Your goal: Keep every line in which "options" occurs and drop the rest of the data.

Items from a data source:
################

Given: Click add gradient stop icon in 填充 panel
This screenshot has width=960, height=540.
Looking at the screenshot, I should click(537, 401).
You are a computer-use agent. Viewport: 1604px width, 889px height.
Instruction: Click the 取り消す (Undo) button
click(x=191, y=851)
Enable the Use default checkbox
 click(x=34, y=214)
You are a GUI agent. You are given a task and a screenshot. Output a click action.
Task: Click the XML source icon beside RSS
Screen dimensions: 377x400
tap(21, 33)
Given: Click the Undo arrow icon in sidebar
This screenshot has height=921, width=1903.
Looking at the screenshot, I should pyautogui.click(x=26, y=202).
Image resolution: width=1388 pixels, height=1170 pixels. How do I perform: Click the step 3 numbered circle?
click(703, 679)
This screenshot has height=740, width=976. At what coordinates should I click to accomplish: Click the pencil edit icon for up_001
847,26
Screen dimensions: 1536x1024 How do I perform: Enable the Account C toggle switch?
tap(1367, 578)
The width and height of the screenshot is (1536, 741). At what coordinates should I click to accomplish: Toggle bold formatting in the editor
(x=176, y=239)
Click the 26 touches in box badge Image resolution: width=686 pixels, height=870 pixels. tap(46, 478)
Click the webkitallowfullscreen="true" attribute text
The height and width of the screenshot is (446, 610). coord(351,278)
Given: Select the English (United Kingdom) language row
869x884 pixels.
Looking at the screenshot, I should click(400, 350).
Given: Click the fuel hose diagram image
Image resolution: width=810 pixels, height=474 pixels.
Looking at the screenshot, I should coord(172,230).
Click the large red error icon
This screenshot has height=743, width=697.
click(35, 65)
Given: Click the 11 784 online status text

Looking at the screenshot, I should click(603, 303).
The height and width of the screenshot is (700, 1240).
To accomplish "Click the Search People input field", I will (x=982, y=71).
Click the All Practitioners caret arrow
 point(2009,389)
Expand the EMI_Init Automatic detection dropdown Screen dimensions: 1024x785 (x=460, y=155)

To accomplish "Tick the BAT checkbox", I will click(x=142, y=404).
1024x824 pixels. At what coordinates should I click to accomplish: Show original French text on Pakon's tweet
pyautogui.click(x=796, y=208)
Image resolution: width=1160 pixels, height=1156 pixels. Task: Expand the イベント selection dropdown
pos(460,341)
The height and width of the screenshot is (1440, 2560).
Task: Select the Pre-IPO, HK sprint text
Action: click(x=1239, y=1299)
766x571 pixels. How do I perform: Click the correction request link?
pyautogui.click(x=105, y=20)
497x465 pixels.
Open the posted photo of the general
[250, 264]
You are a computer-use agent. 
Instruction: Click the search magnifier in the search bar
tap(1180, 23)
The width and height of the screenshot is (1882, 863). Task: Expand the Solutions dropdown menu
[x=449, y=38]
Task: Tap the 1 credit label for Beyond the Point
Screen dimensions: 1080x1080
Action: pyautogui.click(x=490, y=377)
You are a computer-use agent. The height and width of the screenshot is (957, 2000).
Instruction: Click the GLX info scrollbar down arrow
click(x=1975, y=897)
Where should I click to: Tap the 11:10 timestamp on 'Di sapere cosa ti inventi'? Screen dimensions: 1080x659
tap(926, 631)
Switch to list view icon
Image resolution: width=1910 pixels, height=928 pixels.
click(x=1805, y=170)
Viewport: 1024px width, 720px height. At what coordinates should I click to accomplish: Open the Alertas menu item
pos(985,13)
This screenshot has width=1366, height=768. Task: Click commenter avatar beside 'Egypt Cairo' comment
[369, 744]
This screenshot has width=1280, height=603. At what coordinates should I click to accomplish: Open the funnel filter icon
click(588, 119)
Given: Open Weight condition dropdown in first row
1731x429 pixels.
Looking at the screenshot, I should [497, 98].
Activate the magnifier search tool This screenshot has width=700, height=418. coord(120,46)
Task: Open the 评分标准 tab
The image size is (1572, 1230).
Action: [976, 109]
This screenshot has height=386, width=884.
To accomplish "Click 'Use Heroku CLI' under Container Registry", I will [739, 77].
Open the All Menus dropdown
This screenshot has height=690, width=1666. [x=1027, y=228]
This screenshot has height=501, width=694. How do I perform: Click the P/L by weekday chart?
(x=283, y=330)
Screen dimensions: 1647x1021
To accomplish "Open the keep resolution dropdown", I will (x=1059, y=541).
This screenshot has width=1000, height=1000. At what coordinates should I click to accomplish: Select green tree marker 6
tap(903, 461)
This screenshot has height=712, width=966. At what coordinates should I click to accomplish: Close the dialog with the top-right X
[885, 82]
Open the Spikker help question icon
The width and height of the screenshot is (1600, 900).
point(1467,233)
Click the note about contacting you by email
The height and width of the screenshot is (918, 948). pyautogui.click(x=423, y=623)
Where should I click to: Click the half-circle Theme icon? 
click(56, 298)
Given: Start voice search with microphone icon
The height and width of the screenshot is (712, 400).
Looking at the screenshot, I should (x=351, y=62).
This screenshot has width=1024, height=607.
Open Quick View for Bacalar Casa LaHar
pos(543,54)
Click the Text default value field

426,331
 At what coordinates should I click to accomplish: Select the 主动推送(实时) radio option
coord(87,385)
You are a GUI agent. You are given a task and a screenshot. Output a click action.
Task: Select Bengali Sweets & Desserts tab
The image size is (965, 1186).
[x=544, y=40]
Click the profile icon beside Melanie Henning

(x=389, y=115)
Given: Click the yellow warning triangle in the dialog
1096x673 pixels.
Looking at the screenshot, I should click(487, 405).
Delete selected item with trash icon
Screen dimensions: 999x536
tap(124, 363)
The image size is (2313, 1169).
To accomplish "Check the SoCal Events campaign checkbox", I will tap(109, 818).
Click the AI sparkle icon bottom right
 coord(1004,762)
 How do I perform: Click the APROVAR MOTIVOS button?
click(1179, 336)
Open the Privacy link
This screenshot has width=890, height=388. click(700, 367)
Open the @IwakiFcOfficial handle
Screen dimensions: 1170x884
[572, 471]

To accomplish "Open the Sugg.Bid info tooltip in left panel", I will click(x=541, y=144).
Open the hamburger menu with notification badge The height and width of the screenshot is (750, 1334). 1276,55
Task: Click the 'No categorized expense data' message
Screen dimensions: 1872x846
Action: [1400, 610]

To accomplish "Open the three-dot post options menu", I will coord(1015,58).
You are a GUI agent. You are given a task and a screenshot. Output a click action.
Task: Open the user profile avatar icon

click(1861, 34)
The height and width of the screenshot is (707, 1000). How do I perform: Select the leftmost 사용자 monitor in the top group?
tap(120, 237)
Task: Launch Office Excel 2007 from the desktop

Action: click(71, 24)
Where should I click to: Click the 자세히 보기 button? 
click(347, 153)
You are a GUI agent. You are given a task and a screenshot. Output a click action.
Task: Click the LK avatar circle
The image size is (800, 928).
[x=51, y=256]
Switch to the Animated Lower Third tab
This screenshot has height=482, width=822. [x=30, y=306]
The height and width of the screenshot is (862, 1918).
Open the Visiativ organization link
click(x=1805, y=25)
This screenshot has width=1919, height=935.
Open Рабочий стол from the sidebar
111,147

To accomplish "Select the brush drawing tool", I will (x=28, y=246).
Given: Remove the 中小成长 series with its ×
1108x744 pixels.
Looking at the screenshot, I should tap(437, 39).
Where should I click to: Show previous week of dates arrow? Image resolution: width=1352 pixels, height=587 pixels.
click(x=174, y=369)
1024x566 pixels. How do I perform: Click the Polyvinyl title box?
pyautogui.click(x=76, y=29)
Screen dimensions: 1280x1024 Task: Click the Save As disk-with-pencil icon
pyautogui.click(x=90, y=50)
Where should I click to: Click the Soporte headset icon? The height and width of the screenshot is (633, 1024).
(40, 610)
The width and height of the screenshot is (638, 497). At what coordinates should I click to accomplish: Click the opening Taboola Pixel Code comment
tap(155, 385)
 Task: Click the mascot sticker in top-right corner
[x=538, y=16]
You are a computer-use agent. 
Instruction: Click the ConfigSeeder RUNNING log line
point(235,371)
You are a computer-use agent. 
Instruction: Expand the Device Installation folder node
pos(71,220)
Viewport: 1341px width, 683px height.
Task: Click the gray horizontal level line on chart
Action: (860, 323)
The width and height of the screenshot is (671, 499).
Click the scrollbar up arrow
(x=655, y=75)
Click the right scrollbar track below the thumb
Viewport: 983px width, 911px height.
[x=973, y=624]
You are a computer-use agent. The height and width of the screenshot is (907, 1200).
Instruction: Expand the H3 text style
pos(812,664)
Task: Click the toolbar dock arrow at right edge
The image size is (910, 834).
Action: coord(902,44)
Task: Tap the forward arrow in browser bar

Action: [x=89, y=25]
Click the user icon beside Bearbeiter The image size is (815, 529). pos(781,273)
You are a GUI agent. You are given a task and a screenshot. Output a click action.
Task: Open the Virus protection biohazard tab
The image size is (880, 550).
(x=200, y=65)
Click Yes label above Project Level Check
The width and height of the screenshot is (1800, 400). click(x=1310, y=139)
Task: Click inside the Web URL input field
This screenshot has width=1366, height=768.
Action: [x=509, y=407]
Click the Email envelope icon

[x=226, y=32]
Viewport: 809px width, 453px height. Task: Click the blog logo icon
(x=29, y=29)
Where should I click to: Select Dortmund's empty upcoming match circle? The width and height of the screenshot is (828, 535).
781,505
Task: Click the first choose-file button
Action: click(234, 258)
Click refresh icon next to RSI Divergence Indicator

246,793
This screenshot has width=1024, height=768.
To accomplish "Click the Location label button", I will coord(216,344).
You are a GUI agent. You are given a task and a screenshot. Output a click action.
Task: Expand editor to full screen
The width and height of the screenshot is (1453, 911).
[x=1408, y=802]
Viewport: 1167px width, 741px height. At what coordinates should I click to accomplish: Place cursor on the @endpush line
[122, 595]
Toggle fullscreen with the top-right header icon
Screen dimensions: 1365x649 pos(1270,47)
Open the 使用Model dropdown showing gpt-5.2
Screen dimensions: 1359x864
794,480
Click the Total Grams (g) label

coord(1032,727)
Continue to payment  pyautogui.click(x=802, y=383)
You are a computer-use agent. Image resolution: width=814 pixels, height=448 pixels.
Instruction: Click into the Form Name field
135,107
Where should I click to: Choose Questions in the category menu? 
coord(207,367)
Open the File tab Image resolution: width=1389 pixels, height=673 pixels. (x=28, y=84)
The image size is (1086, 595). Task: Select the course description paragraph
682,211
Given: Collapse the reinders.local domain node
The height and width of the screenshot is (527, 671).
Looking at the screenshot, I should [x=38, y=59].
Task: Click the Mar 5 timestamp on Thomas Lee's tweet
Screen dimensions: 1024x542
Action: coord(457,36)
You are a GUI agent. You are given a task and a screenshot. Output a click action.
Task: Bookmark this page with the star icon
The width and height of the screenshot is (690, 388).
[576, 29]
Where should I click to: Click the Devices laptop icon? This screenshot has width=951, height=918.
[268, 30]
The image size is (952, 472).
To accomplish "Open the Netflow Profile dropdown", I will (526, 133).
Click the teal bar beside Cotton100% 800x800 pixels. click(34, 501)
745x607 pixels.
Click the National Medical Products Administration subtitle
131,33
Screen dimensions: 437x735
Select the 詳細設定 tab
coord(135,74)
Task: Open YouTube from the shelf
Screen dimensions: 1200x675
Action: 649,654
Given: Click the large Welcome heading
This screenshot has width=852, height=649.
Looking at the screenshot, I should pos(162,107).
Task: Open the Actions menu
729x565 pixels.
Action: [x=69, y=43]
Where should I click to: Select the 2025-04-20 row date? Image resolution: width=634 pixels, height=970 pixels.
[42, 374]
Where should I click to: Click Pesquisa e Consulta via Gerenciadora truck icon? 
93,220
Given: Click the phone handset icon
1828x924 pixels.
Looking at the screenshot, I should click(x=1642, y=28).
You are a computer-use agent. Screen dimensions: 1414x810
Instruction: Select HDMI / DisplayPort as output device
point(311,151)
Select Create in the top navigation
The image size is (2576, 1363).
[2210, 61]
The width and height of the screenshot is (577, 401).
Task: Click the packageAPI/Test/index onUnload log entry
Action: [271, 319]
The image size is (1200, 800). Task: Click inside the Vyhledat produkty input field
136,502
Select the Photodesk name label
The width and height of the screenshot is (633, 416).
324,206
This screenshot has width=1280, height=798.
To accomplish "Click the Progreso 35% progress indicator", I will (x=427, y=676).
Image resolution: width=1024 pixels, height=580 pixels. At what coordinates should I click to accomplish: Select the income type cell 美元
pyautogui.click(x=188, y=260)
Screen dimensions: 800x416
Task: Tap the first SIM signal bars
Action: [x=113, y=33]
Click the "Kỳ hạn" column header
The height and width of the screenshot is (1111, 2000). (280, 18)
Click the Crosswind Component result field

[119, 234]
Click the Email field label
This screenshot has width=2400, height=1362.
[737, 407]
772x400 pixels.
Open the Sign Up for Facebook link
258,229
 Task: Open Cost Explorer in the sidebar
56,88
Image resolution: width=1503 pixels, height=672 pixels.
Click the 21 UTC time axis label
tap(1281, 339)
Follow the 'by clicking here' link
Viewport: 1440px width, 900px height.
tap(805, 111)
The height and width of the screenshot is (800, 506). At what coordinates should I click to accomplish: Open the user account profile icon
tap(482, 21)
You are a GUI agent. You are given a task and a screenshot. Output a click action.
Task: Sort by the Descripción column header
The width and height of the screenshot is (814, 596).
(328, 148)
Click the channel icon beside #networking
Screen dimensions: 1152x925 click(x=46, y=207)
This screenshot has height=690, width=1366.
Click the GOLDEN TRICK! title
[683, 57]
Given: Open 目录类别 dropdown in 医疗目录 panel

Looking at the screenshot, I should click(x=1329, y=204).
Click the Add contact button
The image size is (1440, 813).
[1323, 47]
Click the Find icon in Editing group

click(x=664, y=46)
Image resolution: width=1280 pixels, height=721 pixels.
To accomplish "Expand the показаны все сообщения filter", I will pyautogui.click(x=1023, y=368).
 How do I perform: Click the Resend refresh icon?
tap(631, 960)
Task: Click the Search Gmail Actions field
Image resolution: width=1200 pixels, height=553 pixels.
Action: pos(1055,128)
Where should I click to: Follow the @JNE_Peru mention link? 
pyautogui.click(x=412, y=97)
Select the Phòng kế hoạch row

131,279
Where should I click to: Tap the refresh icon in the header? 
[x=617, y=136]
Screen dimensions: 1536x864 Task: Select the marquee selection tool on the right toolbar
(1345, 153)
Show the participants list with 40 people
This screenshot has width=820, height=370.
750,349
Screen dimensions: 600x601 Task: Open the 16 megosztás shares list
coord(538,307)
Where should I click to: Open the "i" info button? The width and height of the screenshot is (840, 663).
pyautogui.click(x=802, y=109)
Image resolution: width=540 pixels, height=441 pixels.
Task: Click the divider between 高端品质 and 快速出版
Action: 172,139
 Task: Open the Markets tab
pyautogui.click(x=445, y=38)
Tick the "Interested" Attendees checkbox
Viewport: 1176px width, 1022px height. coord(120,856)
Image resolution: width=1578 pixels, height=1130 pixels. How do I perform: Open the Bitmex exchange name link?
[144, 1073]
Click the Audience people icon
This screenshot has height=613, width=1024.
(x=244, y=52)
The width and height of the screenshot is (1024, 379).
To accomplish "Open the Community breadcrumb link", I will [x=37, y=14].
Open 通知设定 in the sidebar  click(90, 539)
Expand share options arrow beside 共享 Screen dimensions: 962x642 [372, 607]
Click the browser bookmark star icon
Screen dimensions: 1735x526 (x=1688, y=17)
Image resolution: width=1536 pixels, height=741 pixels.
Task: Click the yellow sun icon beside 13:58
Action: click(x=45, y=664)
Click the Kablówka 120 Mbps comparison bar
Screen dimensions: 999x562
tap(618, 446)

################

Solution:
To accomplish "Open the three-dot post options menu", I will coord(1015,58).
Expand share options arrow beside 共享 Screen dimensions: 962x642 [372, 607]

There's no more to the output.